Akademisi Dr Alpi Sahari, SH, M.Hum mengatakan berita acara pemeriksaan (BAP) secara daring (online) perlu fatwa dari Mahkamah Agung, karena pada dasarnya penyidikan harus didasarkan pada tata cara yg diatur dalam KUHAP.

"Untuk itu saran saya dimintakan dulu fatwa MA, karena untuk menilai kekuatan pembuktian alat bukti berupa keterangan saksi adalah Hakim di dalam persidangan." kata dewan pakar hukum Polda Sumut, Selasa (31/3).

Meskipun demikian, Alpi menambahkan di dalam UU ITE mengenal dokumen elektronik sebagai alat bukti termasuk perkembangan pasca putusan Mahkamah Konstitusi berkaitan dgn alat bukti dokumen elektronik.

Baca juga: Menkumham terbitkan larangan sementara WNA masuk Indonesia

Baca juga: Antisipasi penyebaran COVID-19, sejumlah mal di Medan tutup sementara

"Menurut saya, intinya BAP tanpa tanda tangan terperiksa dapat dibenarkan." tambah dosen pasca sarjana Universitas Muhammadiyah Sumatera Utara.

Karena Itu, menurut dia tafsir argumentum a contrario, kita harus menggunakan tafsir gramatikal karena asas legalitas dlm hukum pidana, Pasal 118 ayat 2 menyatakan saksi tidak mau. 

Kondisinya bukan saksi tidak mau melainkan karena kondisi darurat, berarti ada kekosongan hukum karena KUHAP tidak menentukan perkembangan hukum yang terjadi. 

Artinya Pasal 118  ayat 2 ditafsirkan diperbolehkannya tidak ada tanda tangan saksi namun  harus dibuat alasannya.
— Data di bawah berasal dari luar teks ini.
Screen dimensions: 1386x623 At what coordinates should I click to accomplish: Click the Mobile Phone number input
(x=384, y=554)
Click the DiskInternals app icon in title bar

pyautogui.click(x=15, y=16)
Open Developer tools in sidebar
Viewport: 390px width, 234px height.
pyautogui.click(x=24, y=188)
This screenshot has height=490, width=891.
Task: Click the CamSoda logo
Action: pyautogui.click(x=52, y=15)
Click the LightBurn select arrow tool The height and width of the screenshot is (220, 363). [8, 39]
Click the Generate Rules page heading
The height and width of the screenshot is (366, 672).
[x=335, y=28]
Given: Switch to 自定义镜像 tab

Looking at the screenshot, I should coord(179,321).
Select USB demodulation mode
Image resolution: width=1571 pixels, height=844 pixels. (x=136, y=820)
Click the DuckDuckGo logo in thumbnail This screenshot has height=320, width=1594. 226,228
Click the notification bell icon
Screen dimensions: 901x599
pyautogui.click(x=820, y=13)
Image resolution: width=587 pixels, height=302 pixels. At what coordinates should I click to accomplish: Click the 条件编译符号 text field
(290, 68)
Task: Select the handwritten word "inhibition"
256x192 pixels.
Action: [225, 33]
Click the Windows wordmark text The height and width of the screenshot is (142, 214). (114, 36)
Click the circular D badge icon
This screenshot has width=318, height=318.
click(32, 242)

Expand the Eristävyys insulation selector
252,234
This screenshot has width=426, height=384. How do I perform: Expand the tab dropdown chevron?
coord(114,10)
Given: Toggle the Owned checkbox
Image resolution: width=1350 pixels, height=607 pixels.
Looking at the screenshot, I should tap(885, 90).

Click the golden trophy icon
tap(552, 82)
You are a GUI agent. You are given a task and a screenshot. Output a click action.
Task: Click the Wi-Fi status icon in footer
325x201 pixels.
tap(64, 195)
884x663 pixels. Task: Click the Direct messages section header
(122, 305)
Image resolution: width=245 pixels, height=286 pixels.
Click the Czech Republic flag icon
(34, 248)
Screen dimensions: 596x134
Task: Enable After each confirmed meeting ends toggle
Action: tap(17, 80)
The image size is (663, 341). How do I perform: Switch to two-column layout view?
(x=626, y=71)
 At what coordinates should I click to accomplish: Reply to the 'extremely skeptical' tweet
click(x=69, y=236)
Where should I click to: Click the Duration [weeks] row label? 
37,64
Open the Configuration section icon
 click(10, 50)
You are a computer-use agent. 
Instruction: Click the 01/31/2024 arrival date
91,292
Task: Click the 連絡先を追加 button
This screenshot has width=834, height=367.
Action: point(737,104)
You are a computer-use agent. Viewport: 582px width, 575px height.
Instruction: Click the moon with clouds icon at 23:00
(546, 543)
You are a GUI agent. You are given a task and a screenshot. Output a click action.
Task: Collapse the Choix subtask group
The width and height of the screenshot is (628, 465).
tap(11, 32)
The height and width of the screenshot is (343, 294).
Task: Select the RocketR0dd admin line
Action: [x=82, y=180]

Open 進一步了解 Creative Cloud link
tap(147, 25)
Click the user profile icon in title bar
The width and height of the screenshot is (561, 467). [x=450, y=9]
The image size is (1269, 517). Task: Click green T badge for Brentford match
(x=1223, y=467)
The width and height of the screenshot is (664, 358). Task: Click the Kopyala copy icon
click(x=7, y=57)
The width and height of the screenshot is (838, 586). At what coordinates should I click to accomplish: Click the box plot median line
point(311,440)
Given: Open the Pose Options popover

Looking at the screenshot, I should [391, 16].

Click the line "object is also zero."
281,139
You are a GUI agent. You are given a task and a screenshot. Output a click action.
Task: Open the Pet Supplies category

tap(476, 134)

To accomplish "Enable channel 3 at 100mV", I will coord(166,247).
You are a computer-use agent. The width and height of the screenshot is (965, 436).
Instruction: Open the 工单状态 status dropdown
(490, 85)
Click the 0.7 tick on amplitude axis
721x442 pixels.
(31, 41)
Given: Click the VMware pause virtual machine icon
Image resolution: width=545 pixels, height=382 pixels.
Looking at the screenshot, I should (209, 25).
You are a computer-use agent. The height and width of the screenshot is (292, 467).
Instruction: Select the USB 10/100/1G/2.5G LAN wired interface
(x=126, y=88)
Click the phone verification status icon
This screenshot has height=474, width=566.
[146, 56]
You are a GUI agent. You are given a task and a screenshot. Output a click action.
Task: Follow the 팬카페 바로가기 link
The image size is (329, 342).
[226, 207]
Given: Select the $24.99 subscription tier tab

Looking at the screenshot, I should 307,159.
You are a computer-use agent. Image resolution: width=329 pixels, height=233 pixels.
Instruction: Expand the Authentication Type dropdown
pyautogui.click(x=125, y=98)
Hal ini sejalan dengan prinsip hukum dalam KUHAP dalam lingkup peradilan umum.

Seperti diketahui pemerintah Indonesia menghimbau untuk mencegah penyebaran COVID-19 agar tidak berkumpul di keramaian dan selalu menjaga jarak (social distancing).

"Oleh karena itu BAP secara daring perlu dilaksanakan untuk mencegah penyebaran virus corona" tutupnya.